One
THE BEACH, THE BOARDWALK, AND OCEAN AVENUE
This postcard is dated August 30, 1910. Written to a friend in Bridgeport, Connecticut, it relates days of hard work in anticipation of an opening. Most likely it was referring to a theatrical production. Long Branchs cool breezes and prominent visitors attracted many actors from New York and Philadelphia.
On July 19, 1912, Frank Campana wrote a friend in Jersey City that he was enjoying the beach in Long Branch. His return address was listed as 274 First Avenue, Long Branch, New Jersey. That street was located east of Second Avenue. It is no longer there.
In the late afternoon on a summer day, the fashionable thing to do was go strolling or driving along Ocean Avenue. This postcard dated August 27, 1900, was a typical scene in front of Phil Dalys Pennsylvania Club located on the corner of Brighton and Ocean Avenues. The gambling casino took up the south side of the street from Second Avenue to Ocean Avenue.

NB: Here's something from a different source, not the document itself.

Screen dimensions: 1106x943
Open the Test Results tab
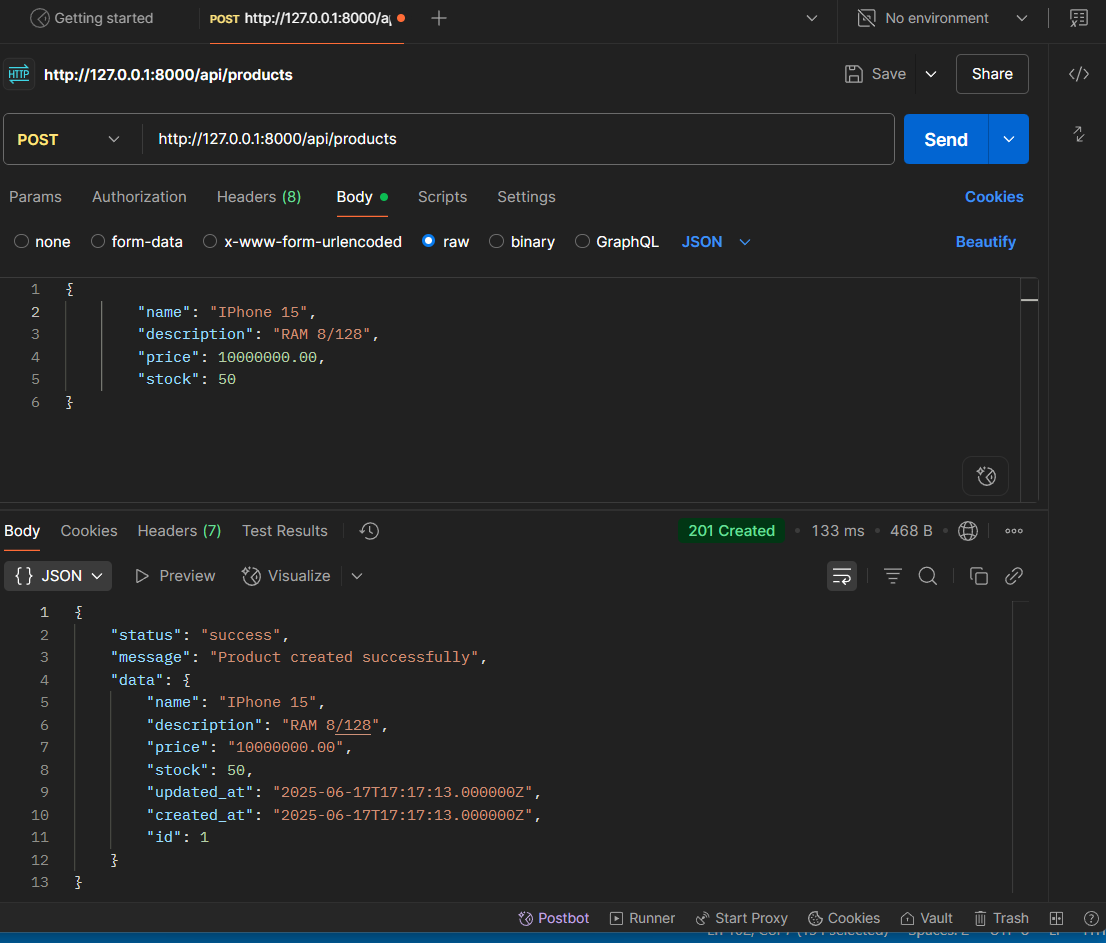284,531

Three women are walking in front of the West End Hotel. In the 1890s it was not socially acceptable for single women to vacation without a chaperone, and the woman in the middle of the group is probably an older woman hired for the purpose. Located on the west side of Ocean Avenue, just north of Brighton Avenue, the hotel grounds were arranged as an extensive park with many adjoining buildings, including a summer auditorium and a bridge providing guests access to a shaded pavilion overlooking the beach below.
Dated 1907, this postcard shows a delighted group of waders cooling off at the waters edge and the more experienced swimmers venturing into the waves. No matter how far out into the water one went or how hot it was, women were modestly dressed in woolen swimming dresses and men wore woolen bathing suits.

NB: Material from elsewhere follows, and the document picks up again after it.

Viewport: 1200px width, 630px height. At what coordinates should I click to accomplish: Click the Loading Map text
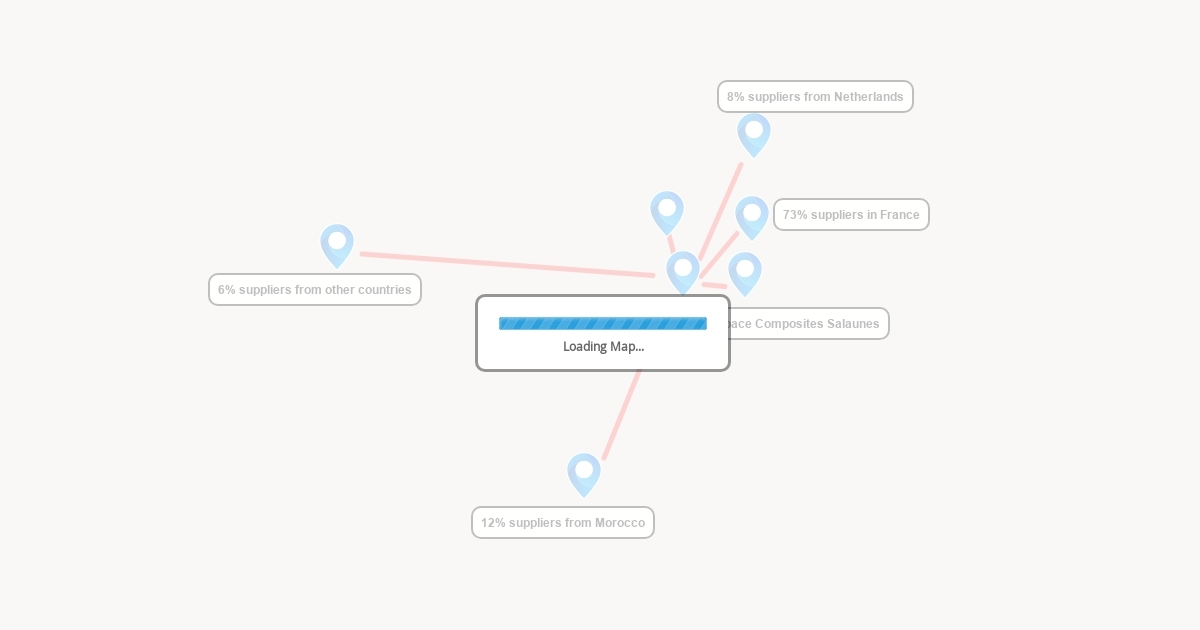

A family enjoying a day at the beach provides a closer look at the bathing attire of the day and the happy faces of the children digging in the sand. Bathing suit styles have changed over the years, but the joy of a child digging in the sand remains the same.

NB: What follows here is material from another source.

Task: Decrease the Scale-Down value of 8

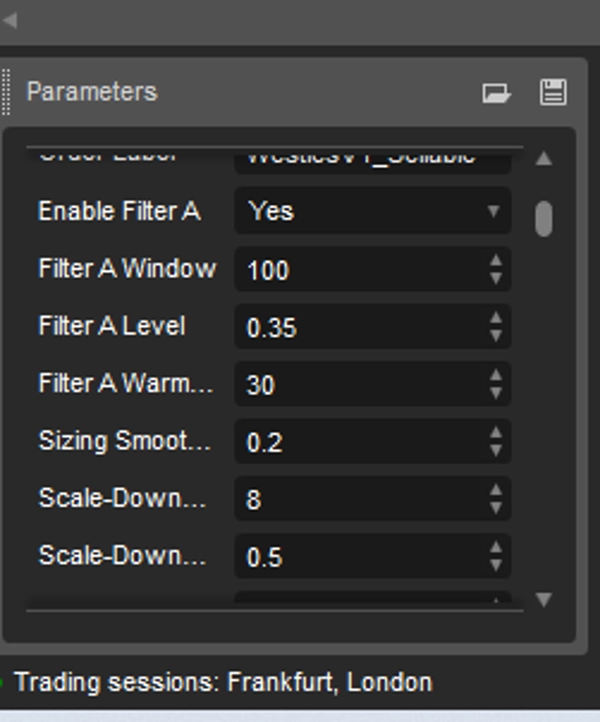Action: click(x=495, y=507)
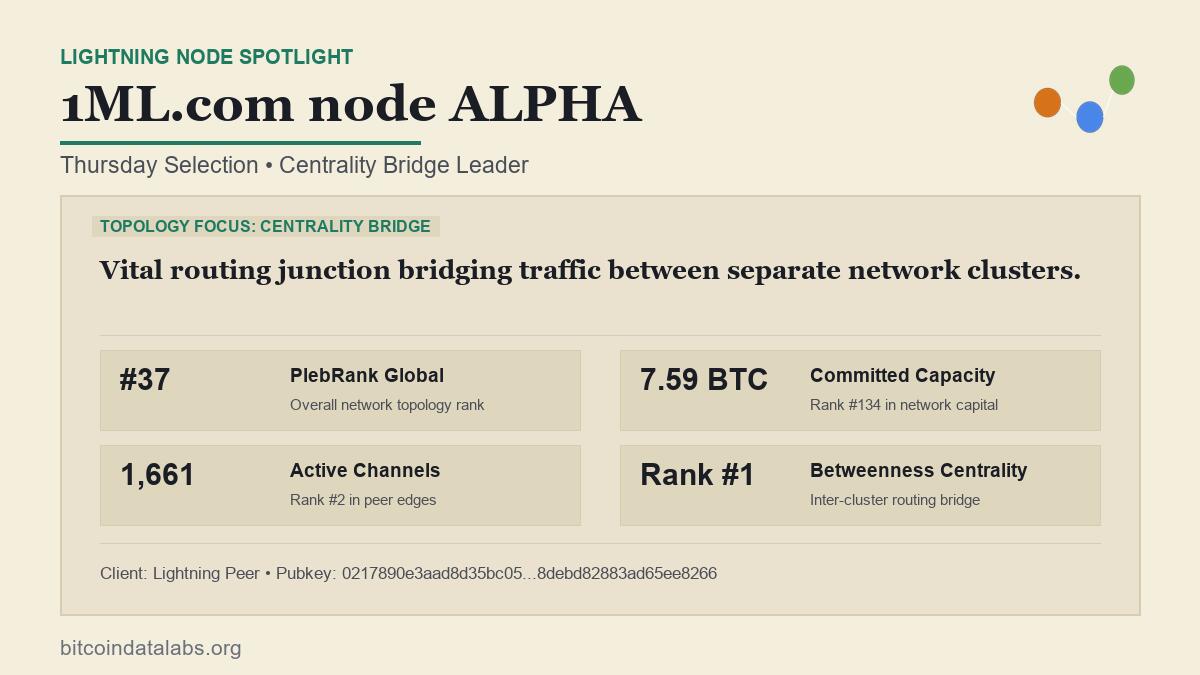The width and height of the screenshot is (1200, 675).
Task: Select the PlebRank Global #37 card
Action: (x=340, y=390)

Ocean Avenue is still an unpaved road in this postcard dated June 8, 1909. The scene is looking south with the casino and Ocean Park on the right and the beach and boardwalk on the left. The center of activity along the shore was Ocean Park, a 10-acre park of flower beds and fountains with a bandstand for afternoon concerts. In 1907, a casino and convention hall seating an audience of 3,000 was erected at a cost of $50,000. The old casino, which became the Casino Annex, was the Agricultural Hall at the Centennial Exposition of 1876 in Philadelphia. It was brought to Long Branch in 1877. During World War I, the Casino Annex was used as a Red Cross workroom and encampment for soldiers. In 1919, it became a recreational center for soldiers injured in combat.
Couples are seen taking a walk along the wooden boardwalk. They are headed north and the casino and Ocean Park can be seen behind them. Possibly they have just attended one of the afternoon concerts held there.
In 1885, Ocean Avenue remained an unpaved road, nevertheless a well traveled and much admired one. All of the main streets in the city that headed east ended up on Ocean Avenue. Everything from roads to people gravitated to the ocean and the road that ran past it from north to south. The three men in the photograph seem to be admiring the beautiful homes along the bluff.